*EXERCISE*
Turn the listing, from the line containing "Screen dimensions: 800x600" down through the line containing "pyautogui.click(x=600, y=403)", into a Markdown table with the columns Row and Line, where Row numbers each line and blank lines are left out.

*SUPPLIED MATERIAL*
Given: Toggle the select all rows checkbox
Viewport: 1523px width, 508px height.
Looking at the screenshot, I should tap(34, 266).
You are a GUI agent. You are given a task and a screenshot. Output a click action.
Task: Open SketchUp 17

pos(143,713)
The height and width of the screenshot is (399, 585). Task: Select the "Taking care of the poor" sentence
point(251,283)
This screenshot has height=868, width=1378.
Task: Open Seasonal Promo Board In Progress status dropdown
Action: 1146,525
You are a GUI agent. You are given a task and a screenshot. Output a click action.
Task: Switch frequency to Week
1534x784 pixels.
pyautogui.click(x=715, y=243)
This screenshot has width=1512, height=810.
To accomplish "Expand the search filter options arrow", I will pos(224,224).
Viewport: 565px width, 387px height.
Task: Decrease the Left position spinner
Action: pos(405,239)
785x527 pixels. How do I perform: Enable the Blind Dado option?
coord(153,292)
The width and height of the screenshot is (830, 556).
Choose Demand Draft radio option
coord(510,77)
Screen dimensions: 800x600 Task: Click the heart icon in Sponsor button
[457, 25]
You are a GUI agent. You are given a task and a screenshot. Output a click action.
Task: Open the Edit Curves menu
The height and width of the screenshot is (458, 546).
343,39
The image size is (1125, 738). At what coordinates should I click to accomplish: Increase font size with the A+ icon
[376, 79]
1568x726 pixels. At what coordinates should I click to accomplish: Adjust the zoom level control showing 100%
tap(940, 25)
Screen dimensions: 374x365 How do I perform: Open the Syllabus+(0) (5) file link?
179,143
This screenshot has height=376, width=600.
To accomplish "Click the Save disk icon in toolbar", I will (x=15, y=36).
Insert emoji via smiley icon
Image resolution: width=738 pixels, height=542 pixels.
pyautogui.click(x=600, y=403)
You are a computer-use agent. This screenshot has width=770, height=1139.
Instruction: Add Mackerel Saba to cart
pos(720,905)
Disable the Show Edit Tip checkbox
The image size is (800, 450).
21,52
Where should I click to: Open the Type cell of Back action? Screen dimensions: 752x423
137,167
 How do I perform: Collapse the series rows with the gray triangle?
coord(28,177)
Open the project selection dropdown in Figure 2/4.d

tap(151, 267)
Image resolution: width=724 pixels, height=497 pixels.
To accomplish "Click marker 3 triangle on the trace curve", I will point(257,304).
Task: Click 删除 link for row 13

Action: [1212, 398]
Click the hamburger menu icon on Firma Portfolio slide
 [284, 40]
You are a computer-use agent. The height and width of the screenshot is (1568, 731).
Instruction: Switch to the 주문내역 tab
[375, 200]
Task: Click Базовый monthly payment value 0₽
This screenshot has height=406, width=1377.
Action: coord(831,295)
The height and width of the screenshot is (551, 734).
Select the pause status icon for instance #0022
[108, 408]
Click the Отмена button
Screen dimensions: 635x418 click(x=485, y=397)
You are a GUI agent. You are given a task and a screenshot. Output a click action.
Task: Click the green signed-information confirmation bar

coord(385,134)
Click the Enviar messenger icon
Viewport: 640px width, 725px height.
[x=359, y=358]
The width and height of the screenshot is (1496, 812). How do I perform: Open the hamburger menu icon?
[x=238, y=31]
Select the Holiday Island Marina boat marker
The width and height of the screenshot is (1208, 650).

*SOLUTION BELOW*
| Row | Line |
|---|---|
| 1 | Screen dimensions: 800x600 Task: Click the heart icon in Sponsor button |
| 2 | [457, 25] |
| 3 | You are a GUI agent. You are given a task and a screenshot. Output a click action. |
| 4 | Task: Open the Edit Curves menu |
| 5 | The height and width of the screenshot is (458, 546). |
| 6 | 343,39 |
| 7 | The image size is (1125, 738). At what coordinates should I click to accomplish: Increase font size with the A+ icon |
| 8 | [376, 79] |
| 9 | 1568x726 pixels. At what coordinates should I click to accomplish: Adjust the zoom level control showing 100% |
| 10 | tap(940, 25) |
| 11 | Screen dimensions: 374x365 How do I perform: Open the Syllabus+(0) (5) file link? |
| 12 | 179,143 |
| 13 | This screenshot has height=376, width=600. |
| 14 | To accomplish "Click the Save disk icon in toolbar", I will (x=15, y=36). |
| 15 | Insert emoji via smiley icon |
| 16 | Image resolution: width=738 pixels, height=542 pixels. |
| 17 | pyautogui.click(x=600, y=403) |